Perasaan Abu Bakar diliputi oleh takut. Dan takut Abu Bakar itu karena untuk kebaikan, dan takut yang begitu merupakan nikmat Allah kepada Abu Bakar. Sebab jika tidak demikian tentu tidak ada sopan beliau pada peribadi Nabi Muhammad s.a.w. Nabi juga diliputi dengan rasa takut, justeru itulah beliau dan Abu Bakar terpaksa bersembunyi di gua Hira', tetapi takut yang meliputi Nabi adalah menimbulkan harap yang penuh kepada Allah s.w.t..

Demikian pulalah kebalikannya, yakni orang awam jika mereka diliputi dengan nikmat harap kepada Allah, mereka gembira dengan nikmat tersebut. Karena seolah-olah tak ada satu kesusahan yang mereka fikirkan. Tetapi berlainan dengan orang 'Arif, mereka takut kalau nikmat harap itu membawa mereka tipis dalam makrifat kepada Allah s.w.t., disebabkan asyik mereka dengan nikmat tersebut. 

Kesimpulan:

Itulah gambaran nikmat-nikmat Allah yang dikurniakan oleh Allah kepada hamba-hambaNya yang saleh, dan rupanya hamba-hamba Allah yang saleh itu jauh berbeda dengan manusia-manusia biasa. Bagi kita apabila nikmat-nikmat Allah sejalan dengan hawa nafsu adalah itu merupakan nikmat yang besar, sedangkan bagi mereka adalah kebalikannya. Nikmat yang paling besar bagi mereka ialah nikmat di mana hawa nafsunya tidak dapat dipengaruhi oleh nikmat tersebut. Inilah perbedaannya, antara kita dengan mereka.

Kenapa demikian?

Jawabannya, mungkin juga bertambah lama dunia ini, maka manusia itu sampai kepada zaman-zaman seperti yang disabdakan oleh Rasulullah s.a.w.: 

Akan datang zaman dan masa atas ummatku di mana mereka sayang dan cinta pada lima macam, tapi mereka lupa pula kepada lima macam yang lain:

* Mereka cinta kepada dunia dan mereka lupa pada akhirat.

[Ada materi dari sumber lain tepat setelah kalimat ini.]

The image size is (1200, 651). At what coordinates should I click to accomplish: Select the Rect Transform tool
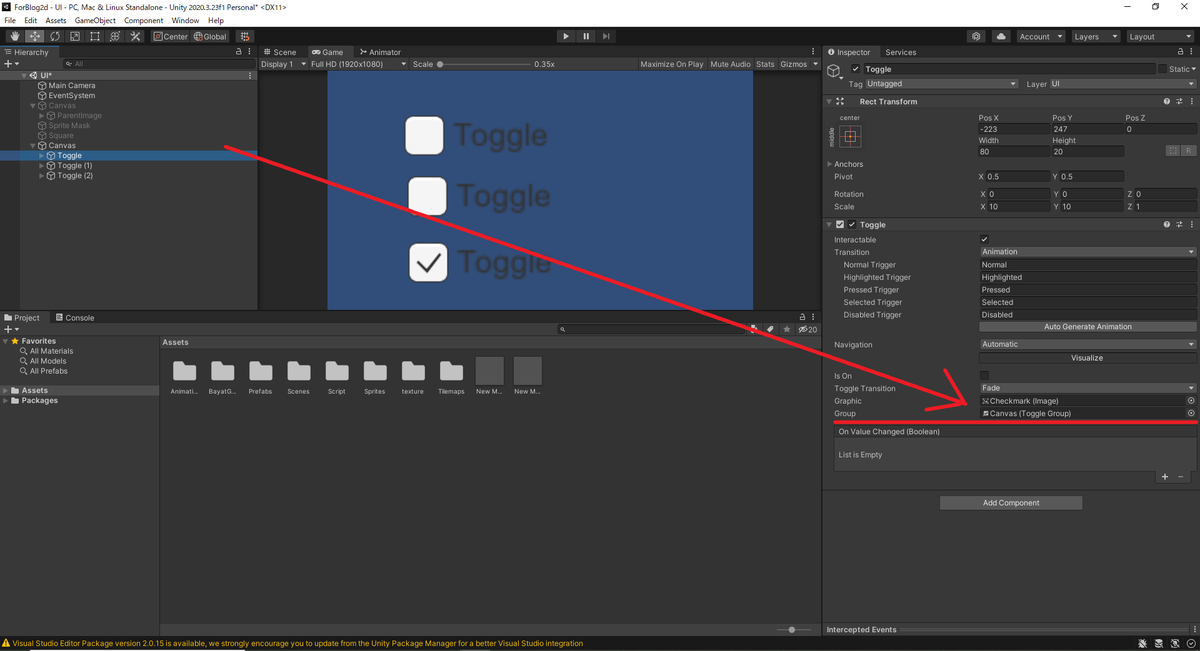click(x=95, y=36)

* Mereka cinta pada hidup dan mereka lupa pada mati.

* Mereka cinta pada harta dan mereka lupa pada tanggung jawab harta itu di muka Allah.

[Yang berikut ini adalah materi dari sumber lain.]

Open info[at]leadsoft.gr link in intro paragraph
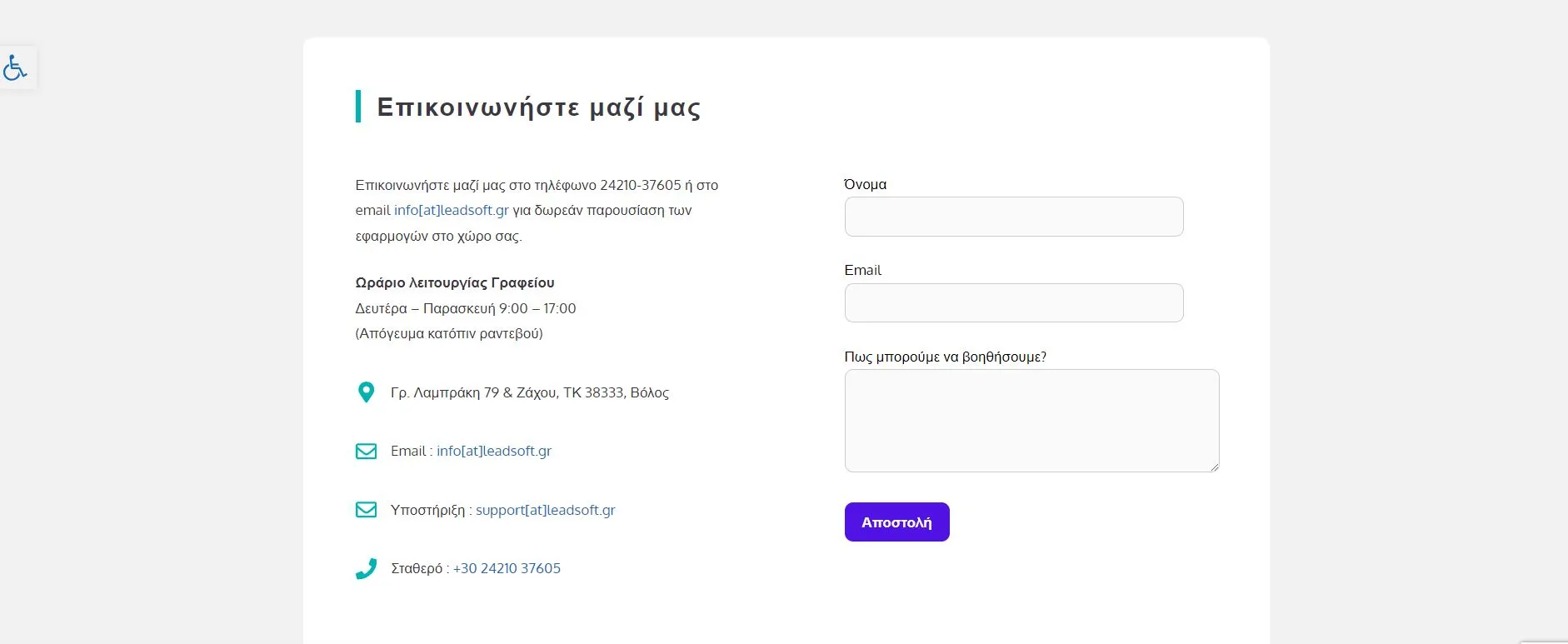 [x=451, y=210]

* Mereka cinta pada makhluk dan mereka lupa pada Khaliq (Pencipta).

* Mereka cinta pada rumah dan mereka lupa pada kubur.

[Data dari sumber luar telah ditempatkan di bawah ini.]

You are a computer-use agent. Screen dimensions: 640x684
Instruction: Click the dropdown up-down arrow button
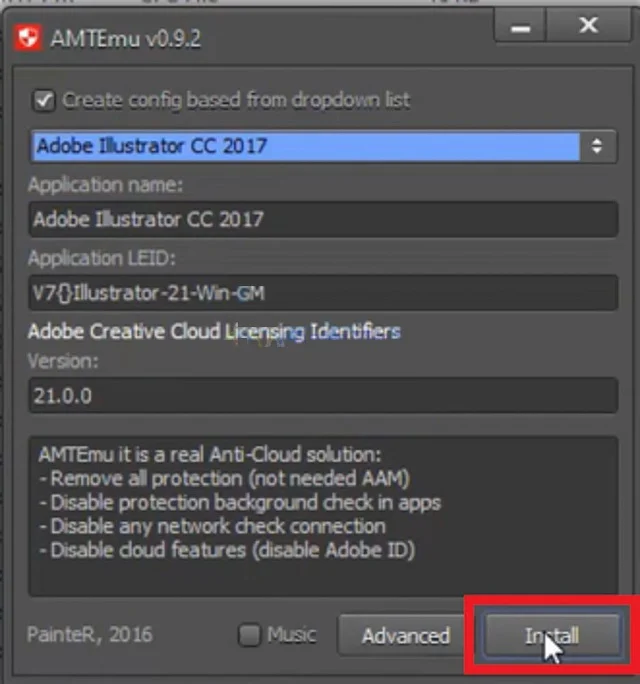click(x=597, y=146)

Jika demikian keadaan ummat manusia di akhir zaman, sudah barang tentu nikmat-nikmat Allah yang membawa dckat makrifat kepadanya meskipun bukan merupakan mustahil pada akal, tetapi adalah suatu yang sulit dan sukar. Dan tentulah mendapatkan nikmat itu memerlukan kepada mujahadah, yakni perjuangan yang besar, memerangi hawa nafsu, Iblis dan Syaitan di mana saja dan kapan saja.

Inilah suatu kewajiban yang harus jadi perhatian bagi kita sdaku hamba Allah s.w.t. yang selalu mengharapkan dekat kepadaNya dengan makrifat yang menghayati lahiriah dan batiniah. Insya Allah, Tuhan yang Maha Esa, yang Maha Pengasih dan Maha Penyayang akan memberikan jalan keluar bagi kita asal saja kita mau berusaha dengan sabar, tekun dan yakin. Insya Allah.